Quoted text >>
Bedtimes can be a battle for most parents. I know.. we’ve been through it in our house! My son was never a good sleeper. Even as a baby he would only sleep through the day for 20-30 minutes. We were both so exhausted! So getting a good bedtime routine is vital for the whole family.
He would always fight naps and then by bedtime he was so overtired, that our bedtime routine would just go out the window. In fact we ended up not really having a proper bedtime routine. It was more like ‘How to get your child into bed before all hell broke loose!’ And by that I mean, the over tiredness, the tantrums and tears. And that was just mama 😩
Something had to give!
By the time he was a year old we were demented. Things had to change. We HAD to get into some sort of bedtime routine so that he would get a decent nights sleep. So we all could in fact!! Because my son wasn’t napping, it was causing him to be over tired so it was important for him to have that down time in the day.
I started to put him down after lunch. Sometimes he lay there singing to himself and ended up not sleeping. But for the most part, he actually drifted off to sleep. Especially if we had been out in the morning.
Activities and fresh air always helps when down time comes around in the afternoons. Even if it was only an hour it was better than no rest at all.
Having A Good Napper
My daughter on the other hand was always a great sleeper. She would nap for an hour or two at a time and would even go down at night! I know, I’m bragging lol!
But after having a non-sleeper the first time around I wanted to shout it from the rooftops. 😆
However when you have a younger child that sleeps and an active older child, this can cause issues with nap time. You could stay home all day and make sure your younger child is getting their nap. But this isn’t always possible when you are out and about keeping your oldest busy.
Even now at the age of 5 and no longer napping, my daughter still enjoys her sleep. But there is always a cut off when it comes to bedtime. If you are fortunate to have a napper it can surprisingly cause all sorts of problems towards bedtime. And if your child is no longer napping, they can also get over-tired.
Studies show that children need rest, they need a good nights sleep. It’s what keeps them functioning throughout the day. It’s what keeps us functioning throughout the day lol! 🤣
Joking aside though Ive always been fairly good at keeping some sort of routine at bedtime. But the hardest part is maintaining it. My kids are 5 years apart, so my daughter’s bedtime is much earlier than my son’s. Or at least it should be 😬 which isn’t always the case, but we do try!
Making A Bedtime Ritual
No matter how old your kids are, it’s always good to have the same routine every night if you can and stick with it. I find it helps them settle down easier in the evenings and I can usually get them to bed at a reasonable time.
However I know when it comes to vacation time or during the school holidays sometimes you do have to bend the rules a little and be more relaxed. Especially as your kids get older.
There are 5 steps I like to do when it comes to bedtime. Some people do things in a different order. Perhaps with having different ages or having a partner to help around at bedtime. Sharing the load is always good if you can. This is our routine and it seems to work for us 🙂
- Give Out a Warning
I always find it’s better to prepare them leading up to bedtime. They might be busy playing with their toys or outside playing if it’s the summer. Sometimes with it being so light outside, your children don’t think it’s getting late. I always say “10 more minutes” I also tell them that the sun will be going to bed then too lol!

Things to do >>
1: Answer these from the bedtime post:
(a) How long would the son sleep during the day as a baby?
(b) How old is the daughter now?
(c) How many steps does the writer like to follow at bedtime?
2: For each statement, say yes or no depending on whether the bedtime post agrees, and quote the words that settle it:
(a) The daughter was a poor sleeper.
(b) The two children are 5 years apart.
(c) The writer began putting the son down for a nap after dinner.
3: List every amount of time in minutes or hours that the bedtime post mentions.
The lines that come after this have nothing to do with the work here.

Raw data >>

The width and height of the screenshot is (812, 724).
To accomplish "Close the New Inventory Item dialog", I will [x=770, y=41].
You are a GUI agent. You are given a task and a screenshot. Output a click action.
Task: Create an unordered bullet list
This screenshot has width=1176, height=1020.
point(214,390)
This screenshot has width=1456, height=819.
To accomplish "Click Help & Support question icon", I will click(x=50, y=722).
* * *
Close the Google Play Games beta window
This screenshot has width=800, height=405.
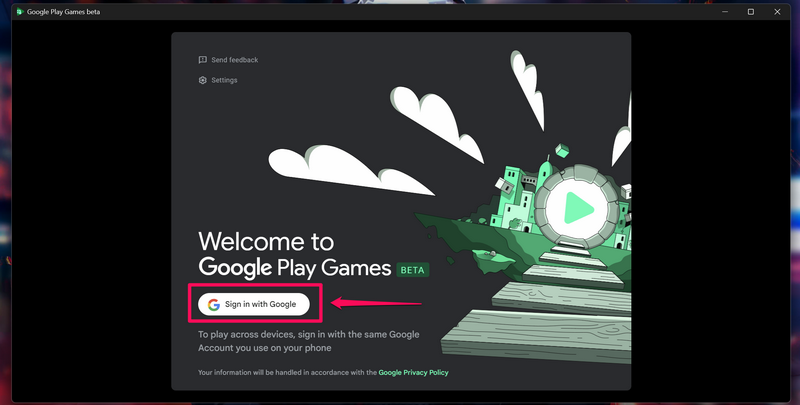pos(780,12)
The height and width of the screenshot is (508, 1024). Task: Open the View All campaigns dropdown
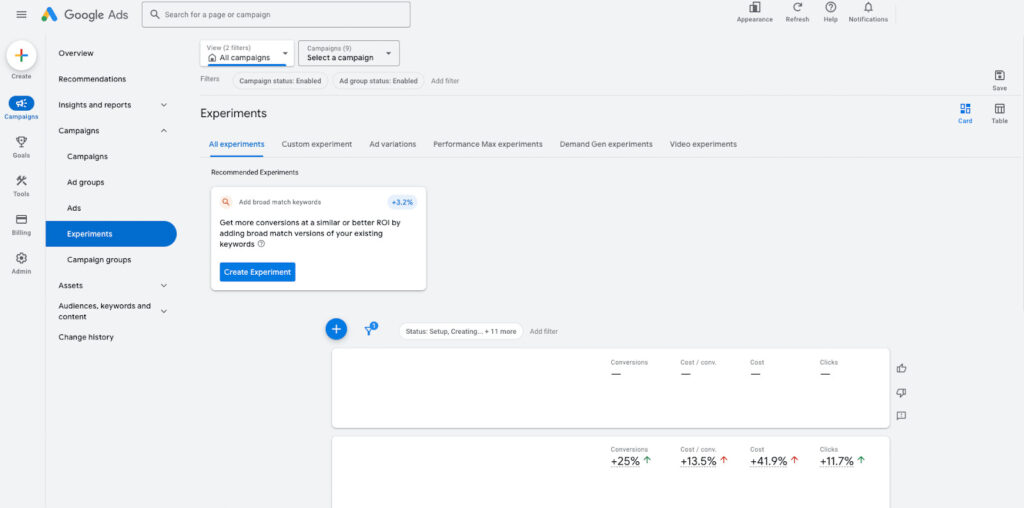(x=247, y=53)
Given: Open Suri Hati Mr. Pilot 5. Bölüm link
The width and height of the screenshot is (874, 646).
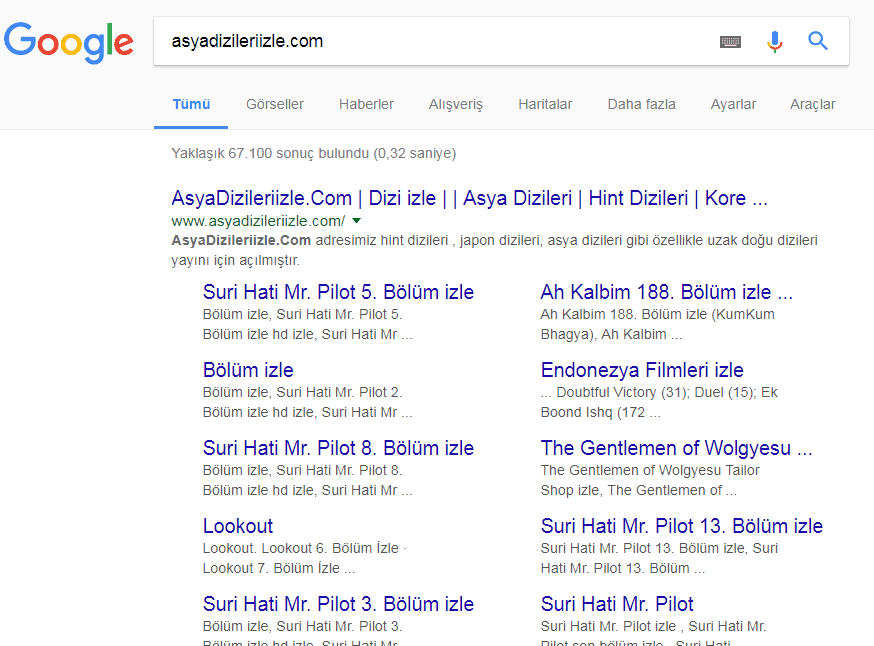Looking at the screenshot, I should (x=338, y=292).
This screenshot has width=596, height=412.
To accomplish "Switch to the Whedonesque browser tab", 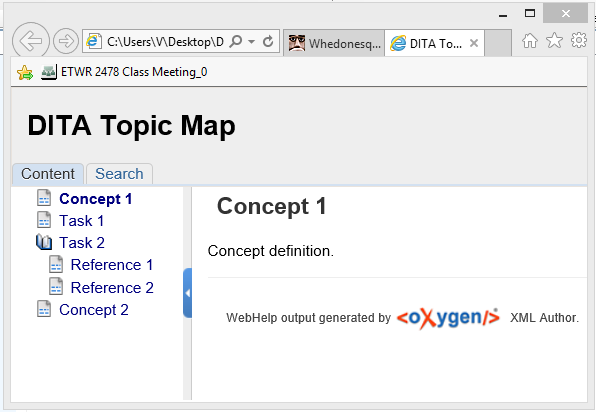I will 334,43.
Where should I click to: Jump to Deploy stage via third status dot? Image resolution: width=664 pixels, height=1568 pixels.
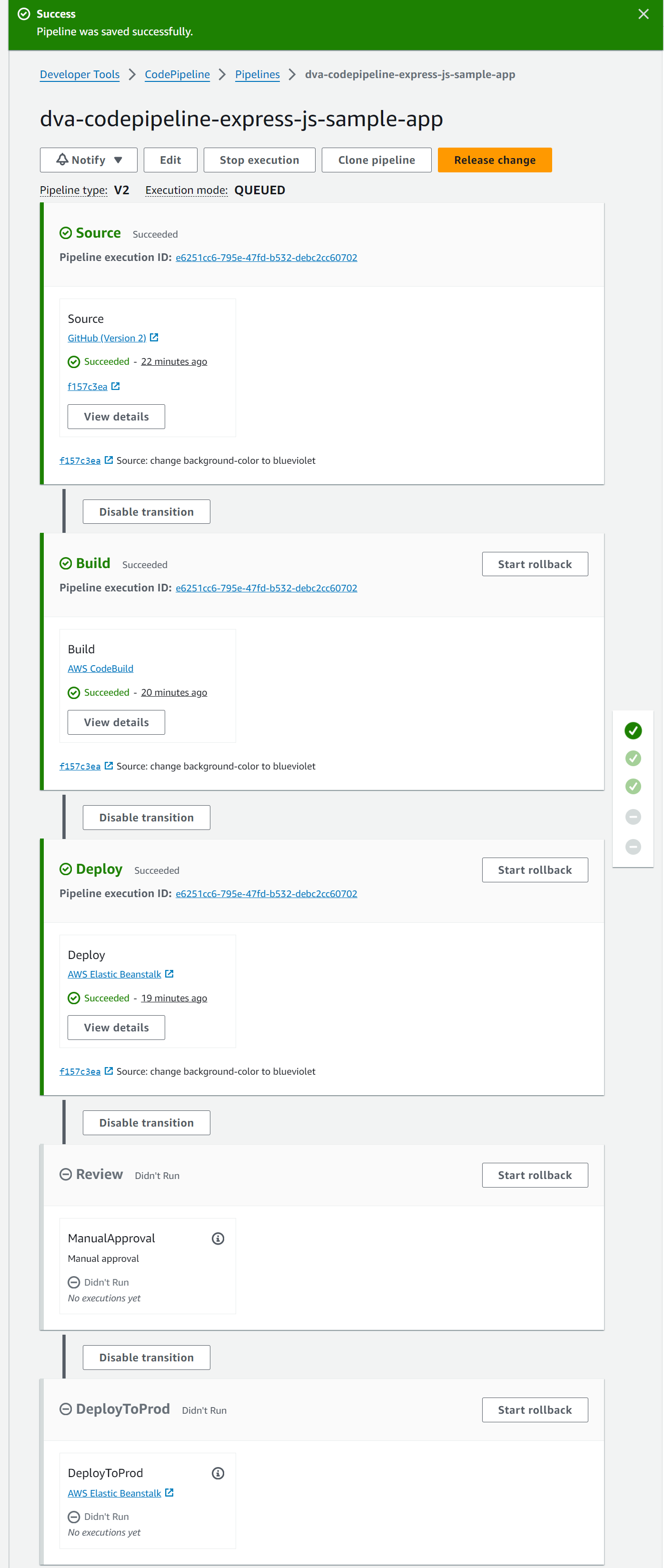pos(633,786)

Exercise responses >>
1:
(a) 20-30 minutes
(b) 5
(c) 5

2:
(a) No: "My daughter on the other hand was always a great sleeper."
(b) Yes: "My kids are 5 years apart"
(c) No: "I started to put him down after lunch."

3:
20-30 minutes
an hour
an hour or two
10 more minutes